Screenshot grounding data:
*** Block opens ***
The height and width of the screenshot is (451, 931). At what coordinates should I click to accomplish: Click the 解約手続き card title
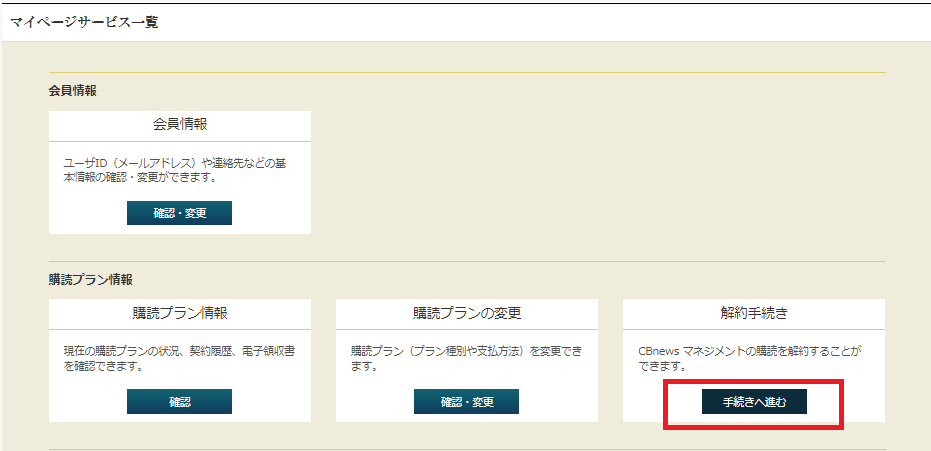point(753,313)
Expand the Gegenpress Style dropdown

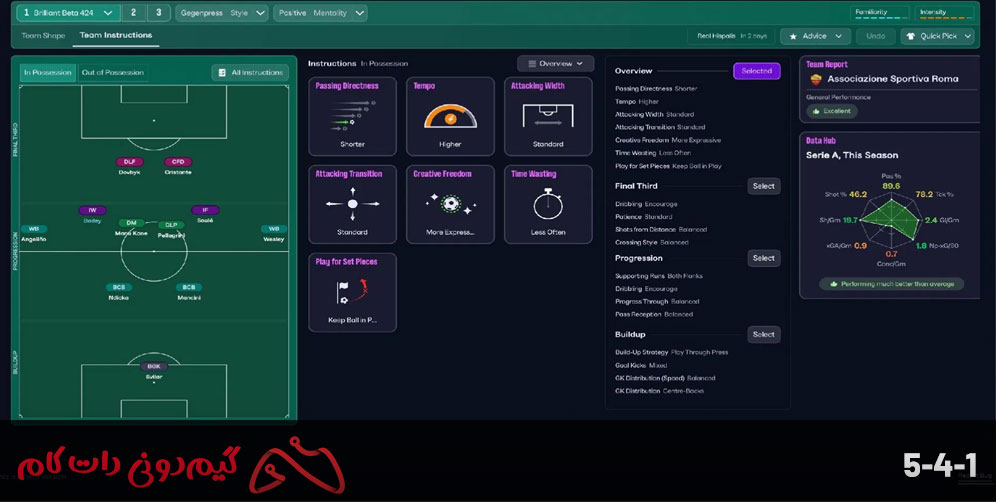click(x=222, y=13)
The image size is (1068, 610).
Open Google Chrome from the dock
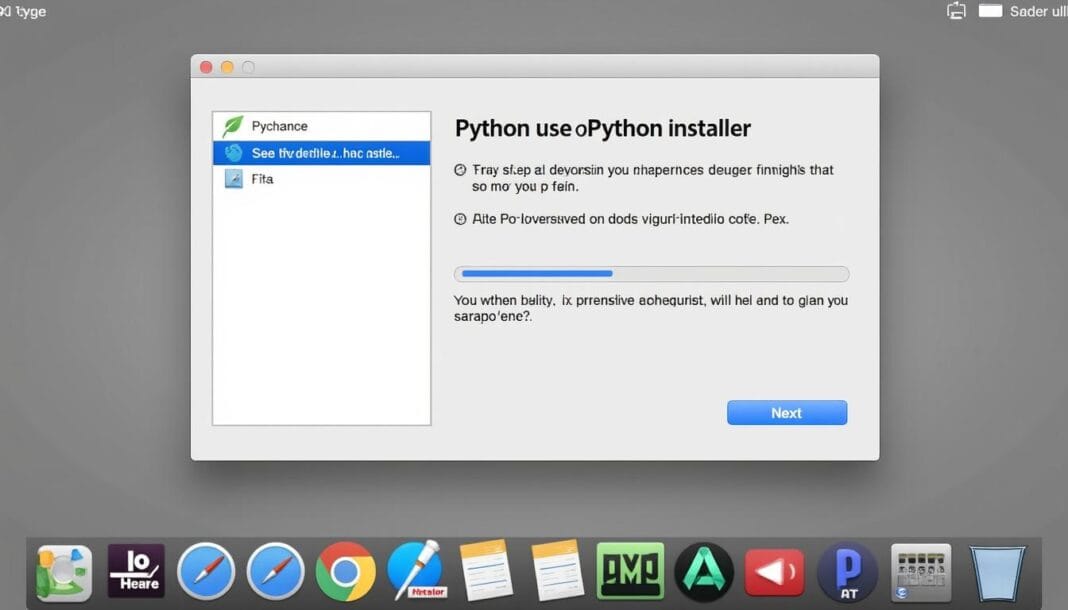(x=345, y=572)
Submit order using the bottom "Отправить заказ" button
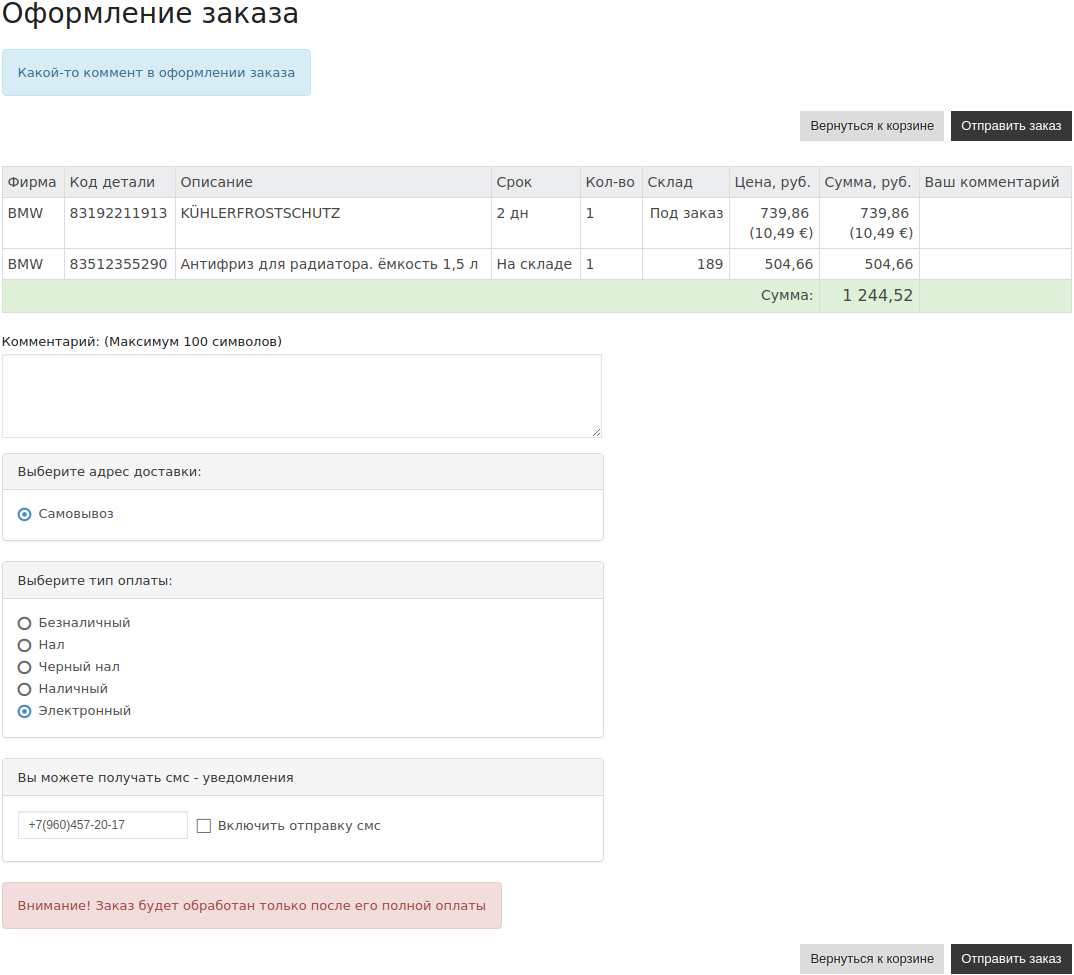 1011,959
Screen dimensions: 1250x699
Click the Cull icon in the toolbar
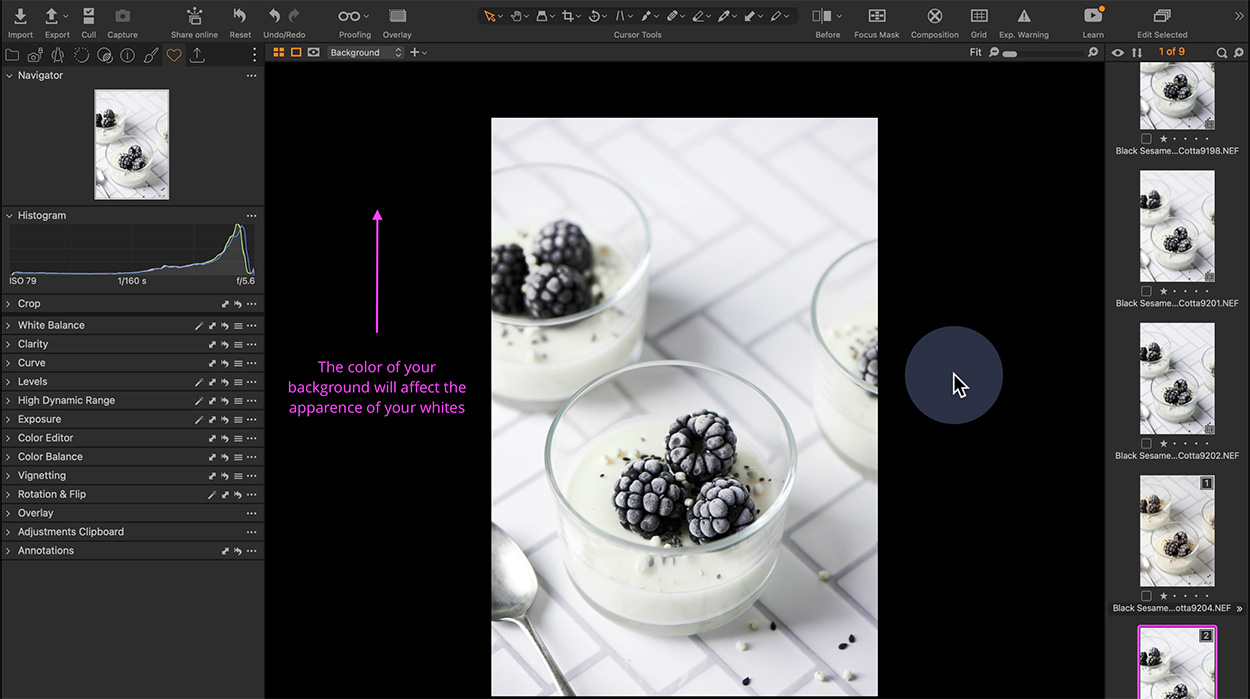pos(88,15)
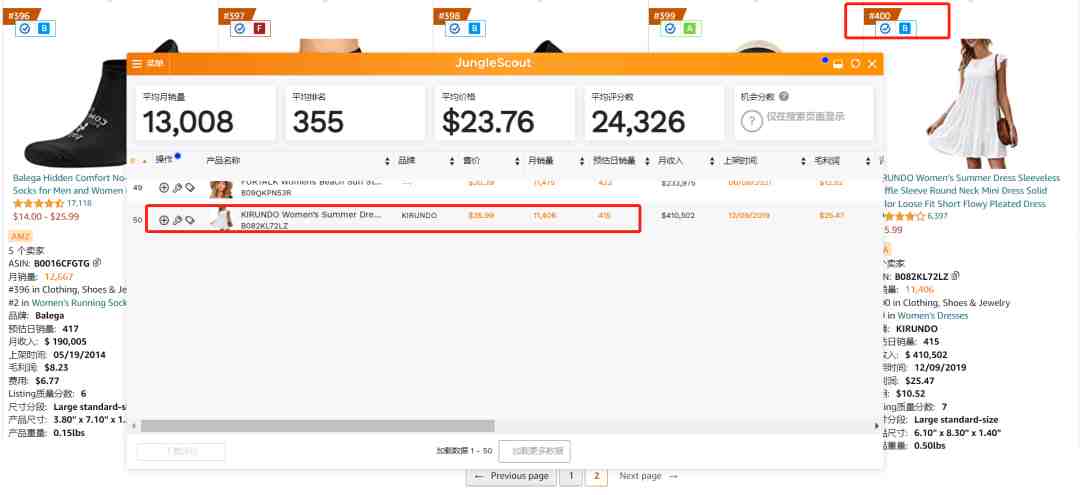Click the add (plus) icon in row 49
Viewport: 1080px width, 495px height.
pyautogui.click(x=164, y=187)
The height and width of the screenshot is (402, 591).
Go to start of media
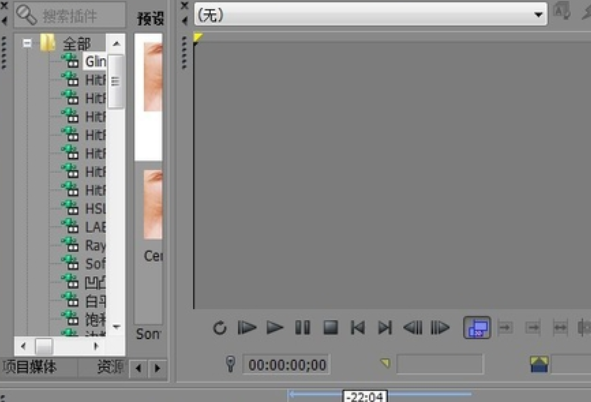coord(358,327)
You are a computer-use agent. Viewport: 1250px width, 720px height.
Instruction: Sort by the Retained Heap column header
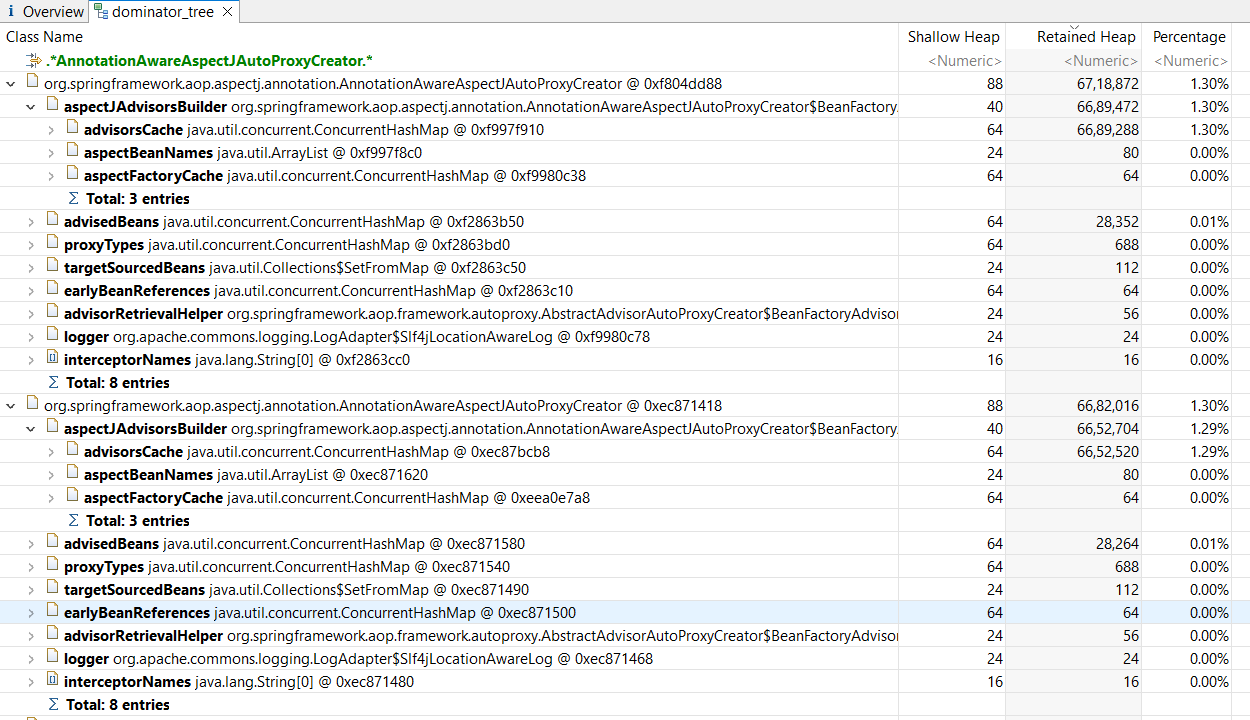point(1086,36)
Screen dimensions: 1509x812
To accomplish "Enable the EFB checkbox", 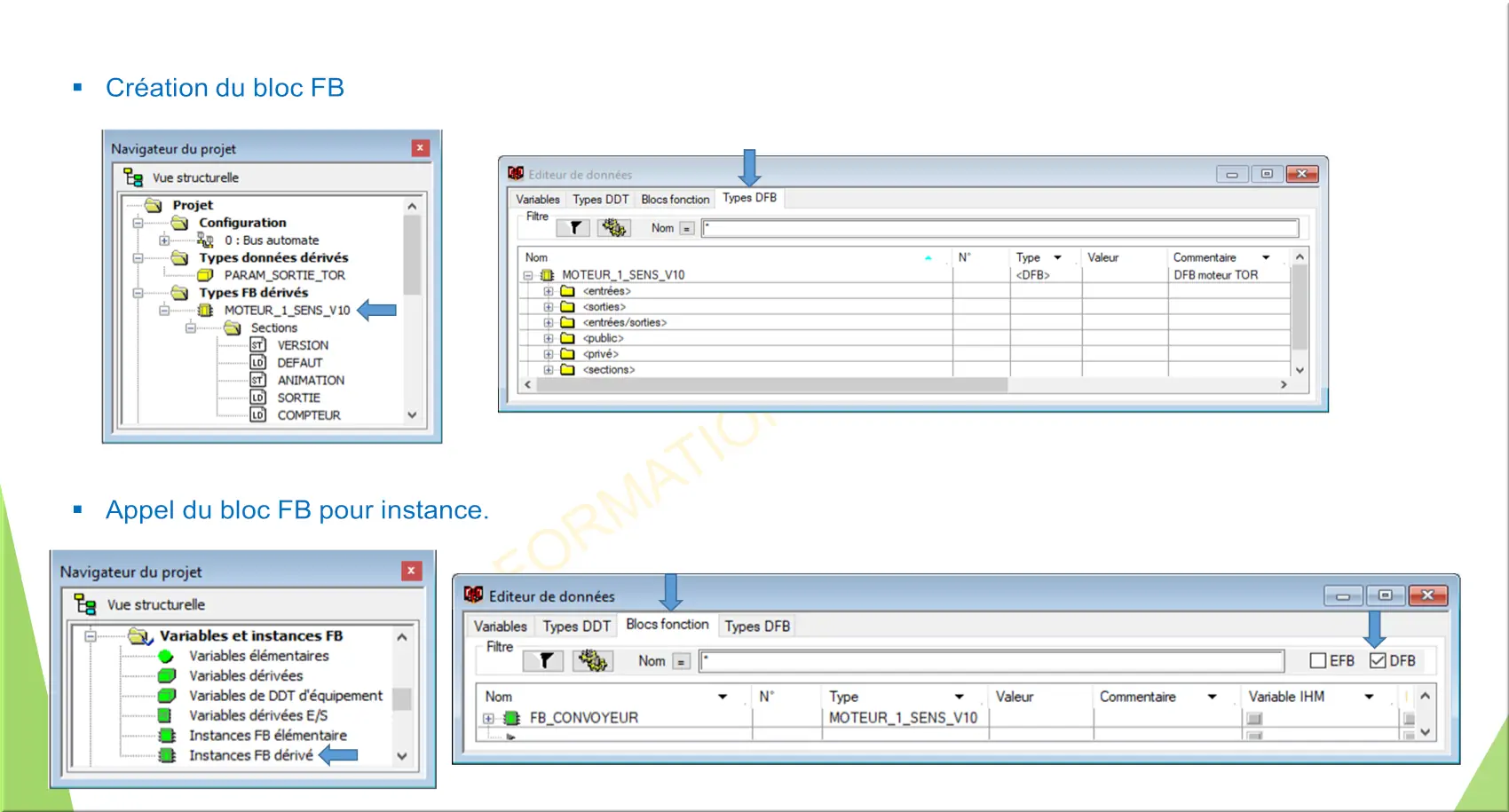I will click(1318, 660).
*** Block closes ***
▶ [TASK INSTRUCTIONS]:
Take every line from the records above that has the word "dimensions" and copy it.

▶ [EXERCISE SOLUTION]:
Screen dimensions: 1250x699
Screen dimensions: 1509x812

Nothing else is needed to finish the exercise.